Il primo a inciampare sul terremoto è stato Groupalia, il sito che offre sconti e promozioni ai propri iscritti: approfittando dell’hashtag #terremoto, al primo posto nella classifica dei Trend Topic, l’azienda ha twittato un inappropriato «paura del #terremoto? Molliamo tutto e scappiamo a Santo Domingo!», allegando il link alla pagina contenente le offerte per la vacanza dei sogni a prezzi stracciati. La rivolta è stata immediata: i navigatori – compresi due notissimi blogger di Ferrara, come Rudy Bandiera e Riccardo Scandellari – hanno incominciato a inviare commenti increduli e indignati, accusando l’azienda di «sciacallaggio 2.0».

Pochi minuti dopo, Groupalia ha fatto sparire il tweet incriminato e l’ha rimpiazzato con delle scuse ufficiali: «Chiediamo scusa per il tweet sbagliato sul #terremoto, non era nostra intenzione offendere nessuno». Un debole tentativo di rimediare alla gaffe, che l’ormai scatenata Rete ha male accolto: «Io accetto le scuse, ma rimango infuriato – ha scritto uno dei più diplomatici – Pare siano morte altre persone e altre terrorizzate. Un po’ di buon senso». Ma la maggior parte dei commenti è ben poco comprensiva: «Stanno tirando fuori dalle macerie ora delle persone – ha scritto Francesca – Non sappiamo nulla ed è in atto un’emergenza reale. Vergogna!», e ancora «Troppo tardi per le scuse: non è stato un incidente, era sciacallaggio».
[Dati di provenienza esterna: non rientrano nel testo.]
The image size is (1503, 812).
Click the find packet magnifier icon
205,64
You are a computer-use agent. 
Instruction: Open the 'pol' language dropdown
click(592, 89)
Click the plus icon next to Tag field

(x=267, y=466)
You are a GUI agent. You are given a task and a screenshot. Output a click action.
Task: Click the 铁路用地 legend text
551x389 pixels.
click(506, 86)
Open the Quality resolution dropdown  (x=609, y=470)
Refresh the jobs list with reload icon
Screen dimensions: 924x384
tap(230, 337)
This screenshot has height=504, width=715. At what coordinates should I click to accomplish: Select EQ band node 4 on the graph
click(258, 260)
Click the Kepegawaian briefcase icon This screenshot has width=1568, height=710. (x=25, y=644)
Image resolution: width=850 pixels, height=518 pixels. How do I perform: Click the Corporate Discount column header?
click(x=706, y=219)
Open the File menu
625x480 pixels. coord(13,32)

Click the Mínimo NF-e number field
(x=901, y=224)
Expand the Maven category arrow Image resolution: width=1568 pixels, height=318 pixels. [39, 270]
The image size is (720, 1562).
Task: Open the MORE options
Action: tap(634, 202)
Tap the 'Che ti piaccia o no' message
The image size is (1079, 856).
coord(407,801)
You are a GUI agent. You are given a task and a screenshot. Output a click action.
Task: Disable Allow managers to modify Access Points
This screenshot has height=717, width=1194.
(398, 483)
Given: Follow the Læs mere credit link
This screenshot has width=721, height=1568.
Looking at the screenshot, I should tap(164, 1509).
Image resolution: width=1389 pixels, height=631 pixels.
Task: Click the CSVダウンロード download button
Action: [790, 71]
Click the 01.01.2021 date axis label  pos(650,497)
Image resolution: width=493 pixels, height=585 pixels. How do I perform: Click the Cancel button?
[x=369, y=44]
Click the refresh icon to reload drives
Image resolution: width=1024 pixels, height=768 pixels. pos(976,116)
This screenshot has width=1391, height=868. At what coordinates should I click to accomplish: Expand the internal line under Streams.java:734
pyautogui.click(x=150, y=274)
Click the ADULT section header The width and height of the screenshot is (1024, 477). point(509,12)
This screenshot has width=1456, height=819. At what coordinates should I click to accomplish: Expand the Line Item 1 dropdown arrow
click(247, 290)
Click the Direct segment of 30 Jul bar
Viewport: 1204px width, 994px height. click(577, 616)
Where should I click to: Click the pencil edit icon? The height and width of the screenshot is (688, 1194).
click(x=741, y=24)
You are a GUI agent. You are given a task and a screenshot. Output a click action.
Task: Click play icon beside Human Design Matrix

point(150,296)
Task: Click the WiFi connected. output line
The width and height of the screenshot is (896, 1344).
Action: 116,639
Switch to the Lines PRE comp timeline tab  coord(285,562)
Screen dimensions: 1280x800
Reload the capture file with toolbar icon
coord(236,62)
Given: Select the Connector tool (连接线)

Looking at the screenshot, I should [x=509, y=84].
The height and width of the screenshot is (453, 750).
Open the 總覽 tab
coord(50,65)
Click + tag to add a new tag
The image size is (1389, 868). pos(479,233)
Ma Groupalia non è stato l’unico marchio che ha tentato di trasformare il dramma in proficua opportunità sfruttando le capacità di Twitter: il cinguettio promozionale dell’azienda di prodotti sportivi Brux («da oggi puoi assorbire le vibrazioni dei terremoti con Brux! ») ha gettato benzina sul fuoco alimentato dalla rabbia dei navigatori, tanto da costringere anche in questo caso a pubblicare immediate scuse sui “social” seguite da un comunicato sul sito con cui si dissociano da quella che viene definita «iniziativa di uno dei dipendenti di Brux Srl, produttore di Brux Sport», ed esprimono vicinanza a tutte le persone colpite da terremoti.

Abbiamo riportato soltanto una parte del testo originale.